EXERCISE BRIEF
Reproduce every line of the material below exactly, keeping each character and each line in its original order.

——

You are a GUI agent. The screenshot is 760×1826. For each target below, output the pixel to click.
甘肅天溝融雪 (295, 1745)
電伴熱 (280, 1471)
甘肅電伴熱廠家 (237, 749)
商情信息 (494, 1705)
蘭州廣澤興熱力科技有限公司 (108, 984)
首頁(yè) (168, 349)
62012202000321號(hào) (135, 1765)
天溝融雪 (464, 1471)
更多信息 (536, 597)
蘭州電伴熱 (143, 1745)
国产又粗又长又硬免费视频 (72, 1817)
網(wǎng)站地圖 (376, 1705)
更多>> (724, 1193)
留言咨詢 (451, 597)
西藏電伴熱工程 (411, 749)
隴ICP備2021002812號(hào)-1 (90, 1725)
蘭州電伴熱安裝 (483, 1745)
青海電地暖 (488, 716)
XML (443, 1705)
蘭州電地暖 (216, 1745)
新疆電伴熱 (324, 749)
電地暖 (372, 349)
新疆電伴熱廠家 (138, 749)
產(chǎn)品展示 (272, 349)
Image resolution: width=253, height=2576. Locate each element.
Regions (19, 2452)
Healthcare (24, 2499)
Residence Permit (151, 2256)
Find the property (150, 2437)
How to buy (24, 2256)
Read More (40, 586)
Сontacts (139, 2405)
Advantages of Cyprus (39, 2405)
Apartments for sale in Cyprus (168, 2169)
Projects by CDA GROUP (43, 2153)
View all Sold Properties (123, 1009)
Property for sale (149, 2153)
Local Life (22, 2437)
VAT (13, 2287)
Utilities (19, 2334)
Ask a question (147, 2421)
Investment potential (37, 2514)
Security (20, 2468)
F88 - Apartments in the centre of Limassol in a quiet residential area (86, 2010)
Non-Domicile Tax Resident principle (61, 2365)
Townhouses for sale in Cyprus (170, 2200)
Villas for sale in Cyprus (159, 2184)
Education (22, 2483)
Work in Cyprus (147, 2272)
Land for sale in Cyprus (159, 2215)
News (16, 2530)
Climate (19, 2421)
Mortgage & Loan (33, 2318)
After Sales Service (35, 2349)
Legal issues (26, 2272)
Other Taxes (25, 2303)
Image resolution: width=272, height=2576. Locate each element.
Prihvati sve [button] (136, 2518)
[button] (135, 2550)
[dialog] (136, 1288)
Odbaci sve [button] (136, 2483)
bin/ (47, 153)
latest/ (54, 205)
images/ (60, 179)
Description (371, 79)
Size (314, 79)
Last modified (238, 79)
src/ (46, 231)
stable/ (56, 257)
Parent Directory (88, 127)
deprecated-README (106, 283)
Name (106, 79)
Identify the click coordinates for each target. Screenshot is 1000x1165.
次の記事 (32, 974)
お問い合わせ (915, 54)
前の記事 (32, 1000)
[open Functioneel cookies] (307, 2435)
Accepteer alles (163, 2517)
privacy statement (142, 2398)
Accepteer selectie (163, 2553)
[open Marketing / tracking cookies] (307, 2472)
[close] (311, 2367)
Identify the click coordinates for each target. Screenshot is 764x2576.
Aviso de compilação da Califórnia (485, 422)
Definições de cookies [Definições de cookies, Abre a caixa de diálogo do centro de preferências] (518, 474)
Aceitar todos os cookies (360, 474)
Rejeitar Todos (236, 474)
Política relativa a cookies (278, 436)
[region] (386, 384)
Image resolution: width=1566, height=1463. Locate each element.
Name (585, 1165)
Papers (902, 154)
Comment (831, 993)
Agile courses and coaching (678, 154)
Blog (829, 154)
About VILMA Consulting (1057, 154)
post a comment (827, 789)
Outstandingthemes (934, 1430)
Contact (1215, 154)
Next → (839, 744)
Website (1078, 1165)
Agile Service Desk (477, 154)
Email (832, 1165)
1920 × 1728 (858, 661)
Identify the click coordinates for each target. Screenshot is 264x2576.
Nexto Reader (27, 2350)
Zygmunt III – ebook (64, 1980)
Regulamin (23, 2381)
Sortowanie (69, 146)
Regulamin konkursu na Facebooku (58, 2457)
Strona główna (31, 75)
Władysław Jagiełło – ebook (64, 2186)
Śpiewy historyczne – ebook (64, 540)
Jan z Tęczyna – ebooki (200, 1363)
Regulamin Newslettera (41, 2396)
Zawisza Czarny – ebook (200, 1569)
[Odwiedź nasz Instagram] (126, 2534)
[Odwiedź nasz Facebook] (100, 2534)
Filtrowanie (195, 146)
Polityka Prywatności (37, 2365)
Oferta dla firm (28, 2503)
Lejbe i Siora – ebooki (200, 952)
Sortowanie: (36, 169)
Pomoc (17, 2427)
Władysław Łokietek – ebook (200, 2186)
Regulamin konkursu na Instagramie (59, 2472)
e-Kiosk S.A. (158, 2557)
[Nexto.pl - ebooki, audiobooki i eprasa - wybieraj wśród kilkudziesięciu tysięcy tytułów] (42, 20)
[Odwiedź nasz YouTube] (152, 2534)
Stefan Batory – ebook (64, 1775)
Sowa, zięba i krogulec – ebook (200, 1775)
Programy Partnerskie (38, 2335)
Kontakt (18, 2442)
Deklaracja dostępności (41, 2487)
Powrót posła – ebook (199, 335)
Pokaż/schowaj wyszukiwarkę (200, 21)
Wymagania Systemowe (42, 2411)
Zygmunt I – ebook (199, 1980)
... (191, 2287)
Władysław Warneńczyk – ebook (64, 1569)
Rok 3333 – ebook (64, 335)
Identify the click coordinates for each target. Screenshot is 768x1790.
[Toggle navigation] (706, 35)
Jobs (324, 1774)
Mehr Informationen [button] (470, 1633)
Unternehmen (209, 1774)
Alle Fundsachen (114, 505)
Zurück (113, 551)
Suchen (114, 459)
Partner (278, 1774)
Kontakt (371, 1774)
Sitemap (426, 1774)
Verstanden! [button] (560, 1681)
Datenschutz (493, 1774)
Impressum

——

WRITTEN SOLUTION
You are a GUI agent. The screenshot is 760×1826. For each target below, output the pixel to click.
甘肅天溝融雪 (295, 1745)
電伴熱 (280, 1471)
甘肅電伴熱廠家 (237, 749)
商情信息 (494, 1705)
蘭州廣澤興熱力科技有限公司 (108, 984)
首頁(yè) (168, 349)
62012202000321號(hào) (135, 1765)
天溝融雪 (464, 1471)
更多信息 (536, 597)
蘭州電伴熱 (143, 1745)
国产又粗又长又硬免费视频 (72, 1817)
網(wǎng)站地圖 (376, 1705)
更多>> (724, 1193)
留言咨詢 (451, 597)
西藏電伴熱工程 (411, 749)
隴ICP備2021002812號(hào)-1 (90, 1725)
蘭州電伴熱安裝 (483, 1745)
青海電地暖 (488, 716)
XML (443, 1705)
蘭州電地暖 (216, 1745)
新疆電伴熱 (324, 749)
電地暖 (372, 349)
新疆電伴熱廠家 (138, 749)
產(chǎn)品展示 (272, 349)
Image resolution: width=253, height=2576. Locate each element.
Regions (19, 2452)
Healthcare (24, 2499)
Residence Permit (151, 2256)
Find the property (150, 2437)
How to buy (24, 2256)
Read More (40, 586)
Сontacts (139, 2405)
Advantages of Cyprus (39, 2405)
Apartments for sale in Cyprus (168, 2169)
Projects by CDA GROUP (43, 2153)
View all Sold Properties (123, 1009)
Property for sale (149, 2153)
Local Life (22, 2437)
VAT (13, 2287)
Utilities (19, 2334)
Ask a question (147, 2421)
Investment potential (37, 2514)
Security (20, 2468)
F88 - Apartments in the centre of Limassol in a quiet residential area (86, 2010)
Non-Domicile Tax Resident principle (61, 2365)
Townhouses for sale in Cyprus (170, 2200)
Villas for sale in Cyprus (159, 2184)
Education (22, 2483)
Work in Cyprus (147, 2272)
Land for sale in Cyprus (159, 2215)
News (16, 2530)
Climate (19, 2421)
Mortgage & Loan (33, 2318)
After Sales Service (35, 2349)
Legal issues (26, 2272)
Other Taxes (25, 2303)
Image resolution: width=272, height=2576. Locate each element.
Prihvati sve [button] (136, 2518)
[button] (135, 2550)
[dialog] (136, 1288)
Odbaci sve [button] (136, 2483)
bin/ (47, 153)
latest/ (54, 205)
images/ (60, 179)
Description (371, 79)
Size (314, 79)
Last modified (238, 79)
src/ (46, 231)
stable/ (56, 257)
Parent Directory (88, 127)
deprecated-README (106, 283)
Name (106, 79)
Identify the click coordinates for each target. Screenshot is 1000x1165.
次の記事 (32, 974)
お問い合わせ (915, 54)
前の記事 (32, 1000)
[open Functioneel cookies] (307, 2435)
Accepteer alles (163, 2517)
privacy statement (142, 2398)
Accepteer selectie (163, 2553)
[open Marketing / tracking cookies] (307, 2472)
[close] (311, 2367)
Identify the click coordinates for each target. Screenshot is 764x2576.
Aviso de compilação da Califórnia (485, 422)
Definições de cookies [Definições de cookies, Abre a caixa de diálogo do centro de preferências] (518, 474)
Aceitar todos os cookies (360, 474)
Rejeitar Todos (236, 474)
Política relativa a cookies (278, 436)
[region] (386, 384)
Image resolution: width=1566, height=1463. Locate each element.
Name (585, 1165)
Papers (902, 154)
Comment (831, 993)
Agile courses and coaching (678, 154)
Blog (829, 154)
About VILMA Consulting (1057, 154)
post a comment (827, 789)
Outstandingthemes (934, 1430)
Contact (1215, 154)
Next → (839, 744)
Website (1078, 1165)
Agile Service Desk (477, 154)
Email (832, 1165)
1920 × 1728 (858, 661)
Identify the click coordinates for each target. Screenshot is 264x2576.
Nexto Reader (27, 2350)
Zygmunt III – ebook (64, 1980)
Regulamin (23, 2381)
Sortowanie (69, 146)
Regulamin konkursu na Facebooku (58, 2457)
Strona główna (31, 75)
Władysław Jagiełło – ebook (64, 2186)
Śpiewy historyczne – ebook (64, 540)
Jan z Tęczyna – ebooki (200, 1363)
Regulamin Newslettera (41, 2396)
Zawisza Czarny – ebook (200, 1569)
[Odwiedź nasz Instagram] (126, 2534)
[Odwiedź nasz Facebook] (100, 2534)
Filtrowanie (195, 146)
Polityka Prywatności (37, 2365)
Oferta dla firm (28, 2503)
Lejbe i Siora – ebooki (200, 952)
Sortowanie: (36, 169)
Pomoc (17, 2427)
Władysław Łokietek – ebook (200, 2186)
Regulamin konkursu na Instagramie (59, 2472)
e-Kiosk S.A. (158, 2557)
[Nexto.pl - ebooki, audiobooki i eprasa - wybieraj wśród kilkudziesięciu tysięcy tytułów] (42, 20)
[Odwiedź nasz YouTube] (152, 2534)
Stefan Batory – ebook (64, 1775)
Sowa, zięba i krogulec – ebook (200, 1775)
Programy Partnerskie (38, 2335)
Kontakt (18, 2442)
Deklaracja dostępności (41, 2487)
Powrót posła – ebook (199, 335)
Pokaż/schowaj wyszukiwarkę (200, 21)
Wymagania Systemowe (42, 2411)
Zygmunt I – ebook (199, 1980)
... (191, 2287)
Władysław Warneńczyk – ebook (64, 1569)
Rok 3333 – ebook (64, 335)
Identify the click coordinates for each target. Screenshot is 768x1790.
[Toggle navigation] (706, 35)
Jobs (324, 1774)
Mehr Informationen [button] (470, 1633)
Unternehmen (209, 1774)
Alle Fundsachen (114, 505)
Zurück (113, 551)
Suchen (114, 459)
Partner (278, 1774)
Kontakt (371, 1774)
Sitemap (426, 1774)
Verstanden! [button] (560, 1681)
Datenschutz (493, 1774)
Impressum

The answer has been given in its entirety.